• _TASK BRIEF_: Somewhere below are a line with "The image size is (886, 557)." and a later line with "has height=362, width=899.". Output exactly those lines and all lines between them.

• _SUPPLIED ENTRIES_:
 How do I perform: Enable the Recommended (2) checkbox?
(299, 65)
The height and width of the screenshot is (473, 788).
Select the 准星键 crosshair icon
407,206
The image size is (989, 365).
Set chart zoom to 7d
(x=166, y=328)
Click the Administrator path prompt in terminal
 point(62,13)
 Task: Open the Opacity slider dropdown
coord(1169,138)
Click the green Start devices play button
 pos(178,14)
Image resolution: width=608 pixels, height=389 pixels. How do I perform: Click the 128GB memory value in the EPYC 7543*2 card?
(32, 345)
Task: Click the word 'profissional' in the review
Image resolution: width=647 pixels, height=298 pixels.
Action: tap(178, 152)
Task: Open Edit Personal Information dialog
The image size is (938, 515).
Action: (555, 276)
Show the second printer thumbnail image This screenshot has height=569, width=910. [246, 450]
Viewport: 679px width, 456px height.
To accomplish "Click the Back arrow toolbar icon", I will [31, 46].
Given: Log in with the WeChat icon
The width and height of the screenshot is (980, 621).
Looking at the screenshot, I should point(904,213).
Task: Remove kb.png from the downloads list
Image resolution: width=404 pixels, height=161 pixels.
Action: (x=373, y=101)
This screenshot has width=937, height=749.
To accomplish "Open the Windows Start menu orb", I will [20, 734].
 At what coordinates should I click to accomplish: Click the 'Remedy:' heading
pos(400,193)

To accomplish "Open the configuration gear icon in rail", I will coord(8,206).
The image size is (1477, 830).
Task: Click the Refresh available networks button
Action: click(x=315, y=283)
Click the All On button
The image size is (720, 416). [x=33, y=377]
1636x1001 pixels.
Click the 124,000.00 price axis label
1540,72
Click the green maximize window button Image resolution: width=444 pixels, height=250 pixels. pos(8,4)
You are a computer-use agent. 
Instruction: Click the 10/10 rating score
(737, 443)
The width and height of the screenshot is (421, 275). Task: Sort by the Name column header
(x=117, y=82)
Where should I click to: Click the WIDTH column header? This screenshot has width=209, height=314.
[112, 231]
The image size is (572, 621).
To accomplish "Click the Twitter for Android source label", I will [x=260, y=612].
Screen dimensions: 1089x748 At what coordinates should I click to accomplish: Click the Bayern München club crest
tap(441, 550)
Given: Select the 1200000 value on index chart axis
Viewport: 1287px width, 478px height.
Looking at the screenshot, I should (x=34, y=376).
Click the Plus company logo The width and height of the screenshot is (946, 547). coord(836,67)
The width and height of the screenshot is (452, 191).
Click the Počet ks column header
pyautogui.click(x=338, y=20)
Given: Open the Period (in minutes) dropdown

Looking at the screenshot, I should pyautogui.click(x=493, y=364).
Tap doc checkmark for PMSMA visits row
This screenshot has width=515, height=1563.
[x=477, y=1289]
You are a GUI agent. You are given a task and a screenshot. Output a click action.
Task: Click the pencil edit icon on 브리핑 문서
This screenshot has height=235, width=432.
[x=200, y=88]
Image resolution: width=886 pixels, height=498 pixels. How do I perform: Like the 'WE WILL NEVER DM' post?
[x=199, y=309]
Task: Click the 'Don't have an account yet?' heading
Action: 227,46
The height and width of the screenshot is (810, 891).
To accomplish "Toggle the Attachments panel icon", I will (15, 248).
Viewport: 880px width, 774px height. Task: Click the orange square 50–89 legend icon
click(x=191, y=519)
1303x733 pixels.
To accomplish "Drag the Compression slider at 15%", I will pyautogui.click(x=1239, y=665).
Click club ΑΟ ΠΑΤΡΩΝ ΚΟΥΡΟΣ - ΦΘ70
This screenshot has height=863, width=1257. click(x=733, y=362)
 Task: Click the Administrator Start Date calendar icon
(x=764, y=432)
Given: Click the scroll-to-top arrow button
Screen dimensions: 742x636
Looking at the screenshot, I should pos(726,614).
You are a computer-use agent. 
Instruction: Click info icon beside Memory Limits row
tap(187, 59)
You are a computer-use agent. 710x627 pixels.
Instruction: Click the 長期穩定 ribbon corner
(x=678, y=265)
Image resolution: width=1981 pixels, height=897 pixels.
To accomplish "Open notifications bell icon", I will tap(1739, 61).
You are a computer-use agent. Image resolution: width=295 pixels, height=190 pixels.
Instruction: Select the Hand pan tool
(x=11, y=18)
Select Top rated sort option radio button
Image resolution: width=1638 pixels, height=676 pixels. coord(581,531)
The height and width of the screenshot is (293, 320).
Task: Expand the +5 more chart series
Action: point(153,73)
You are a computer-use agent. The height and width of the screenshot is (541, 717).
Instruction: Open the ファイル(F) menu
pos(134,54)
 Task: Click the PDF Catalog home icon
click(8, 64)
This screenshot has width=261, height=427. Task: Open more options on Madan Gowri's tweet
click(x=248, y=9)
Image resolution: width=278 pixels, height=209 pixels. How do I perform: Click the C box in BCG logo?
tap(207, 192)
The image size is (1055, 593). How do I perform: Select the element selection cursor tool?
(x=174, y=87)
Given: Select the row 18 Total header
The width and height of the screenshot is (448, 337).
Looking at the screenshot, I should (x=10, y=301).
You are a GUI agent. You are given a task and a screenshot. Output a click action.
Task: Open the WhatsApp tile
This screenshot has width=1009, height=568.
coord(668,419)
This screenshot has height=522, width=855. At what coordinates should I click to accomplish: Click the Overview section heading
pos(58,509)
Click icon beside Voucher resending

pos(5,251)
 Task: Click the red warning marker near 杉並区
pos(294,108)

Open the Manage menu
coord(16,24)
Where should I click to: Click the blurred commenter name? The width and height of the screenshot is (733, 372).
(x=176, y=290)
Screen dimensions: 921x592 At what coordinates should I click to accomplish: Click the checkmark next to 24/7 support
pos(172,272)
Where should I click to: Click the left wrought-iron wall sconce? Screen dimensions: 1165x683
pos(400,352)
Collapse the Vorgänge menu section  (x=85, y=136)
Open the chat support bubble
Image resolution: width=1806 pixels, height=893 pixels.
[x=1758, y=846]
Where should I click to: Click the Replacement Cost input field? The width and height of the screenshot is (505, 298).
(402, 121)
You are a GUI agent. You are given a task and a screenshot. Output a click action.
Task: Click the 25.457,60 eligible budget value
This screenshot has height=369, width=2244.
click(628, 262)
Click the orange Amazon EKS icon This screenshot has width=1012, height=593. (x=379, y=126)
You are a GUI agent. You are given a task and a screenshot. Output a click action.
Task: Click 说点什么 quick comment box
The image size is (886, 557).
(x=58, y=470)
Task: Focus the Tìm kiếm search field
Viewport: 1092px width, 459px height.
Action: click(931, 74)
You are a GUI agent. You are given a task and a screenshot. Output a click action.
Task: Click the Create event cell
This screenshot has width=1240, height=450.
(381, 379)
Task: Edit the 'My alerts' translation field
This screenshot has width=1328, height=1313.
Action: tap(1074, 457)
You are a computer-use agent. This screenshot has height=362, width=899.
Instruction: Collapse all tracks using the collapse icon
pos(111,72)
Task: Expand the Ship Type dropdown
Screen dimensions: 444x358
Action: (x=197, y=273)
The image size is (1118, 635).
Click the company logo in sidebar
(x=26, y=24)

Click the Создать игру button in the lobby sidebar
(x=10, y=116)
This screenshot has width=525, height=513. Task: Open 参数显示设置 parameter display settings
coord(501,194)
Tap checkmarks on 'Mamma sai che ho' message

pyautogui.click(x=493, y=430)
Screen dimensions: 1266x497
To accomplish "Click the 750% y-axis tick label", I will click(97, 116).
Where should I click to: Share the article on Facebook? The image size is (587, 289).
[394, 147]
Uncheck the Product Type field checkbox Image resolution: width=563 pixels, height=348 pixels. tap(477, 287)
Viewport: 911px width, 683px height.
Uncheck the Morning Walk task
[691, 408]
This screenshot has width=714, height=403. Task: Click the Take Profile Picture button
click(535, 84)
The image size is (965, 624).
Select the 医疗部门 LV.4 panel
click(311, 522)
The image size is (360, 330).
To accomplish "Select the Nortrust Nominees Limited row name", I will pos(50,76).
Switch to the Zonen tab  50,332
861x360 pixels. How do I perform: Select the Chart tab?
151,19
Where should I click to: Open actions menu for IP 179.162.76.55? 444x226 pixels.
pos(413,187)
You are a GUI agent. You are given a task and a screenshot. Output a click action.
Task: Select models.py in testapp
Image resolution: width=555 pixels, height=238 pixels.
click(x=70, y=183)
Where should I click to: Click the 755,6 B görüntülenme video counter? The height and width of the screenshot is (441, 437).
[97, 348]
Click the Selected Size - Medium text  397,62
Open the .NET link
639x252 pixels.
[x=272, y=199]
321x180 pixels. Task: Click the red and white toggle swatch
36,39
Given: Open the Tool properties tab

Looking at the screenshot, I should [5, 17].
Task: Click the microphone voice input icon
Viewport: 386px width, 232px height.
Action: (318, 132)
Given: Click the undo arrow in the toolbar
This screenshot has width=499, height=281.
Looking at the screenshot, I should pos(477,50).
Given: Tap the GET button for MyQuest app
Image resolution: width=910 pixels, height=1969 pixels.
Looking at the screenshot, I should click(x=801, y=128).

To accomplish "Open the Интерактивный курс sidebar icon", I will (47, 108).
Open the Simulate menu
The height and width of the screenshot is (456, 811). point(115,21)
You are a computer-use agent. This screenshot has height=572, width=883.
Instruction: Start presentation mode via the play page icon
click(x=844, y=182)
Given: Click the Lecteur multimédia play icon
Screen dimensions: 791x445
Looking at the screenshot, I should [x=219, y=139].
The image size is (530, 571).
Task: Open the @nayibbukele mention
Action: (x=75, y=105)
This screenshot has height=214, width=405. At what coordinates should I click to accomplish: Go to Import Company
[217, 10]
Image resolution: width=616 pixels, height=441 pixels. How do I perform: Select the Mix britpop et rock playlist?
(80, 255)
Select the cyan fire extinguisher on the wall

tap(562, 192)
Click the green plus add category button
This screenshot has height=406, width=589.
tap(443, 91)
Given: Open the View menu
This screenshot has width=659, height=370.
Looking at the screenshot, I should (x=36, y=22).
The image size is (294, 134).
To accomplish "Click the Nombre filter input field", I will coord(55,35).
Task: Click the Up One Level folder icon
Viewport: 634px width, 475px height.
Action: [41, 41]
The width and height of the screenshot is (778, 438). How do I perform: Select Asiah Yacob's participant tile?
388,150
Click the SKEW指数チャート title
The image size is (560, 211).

• _FINISHED EXERCISE_:
The image size is (886, 557).
(x=58, y=470)
Task: Focus the Tìm kiếm search field
Viewport: 1092px width, 459px height.
Action: click(931, 74)
You are a GUI agent. You are given a task and a screenshot. Output a click action.
Task: Click the Create event cell
This screenshot has width=1240, height=450.
(381, 379)
Task: Edit the 'My alerts' translation field
This screenshot has width=1328, height=1313.
Action: tap(1074, 457)
You are a computer-use agent. This screenshot has height=362, width=899.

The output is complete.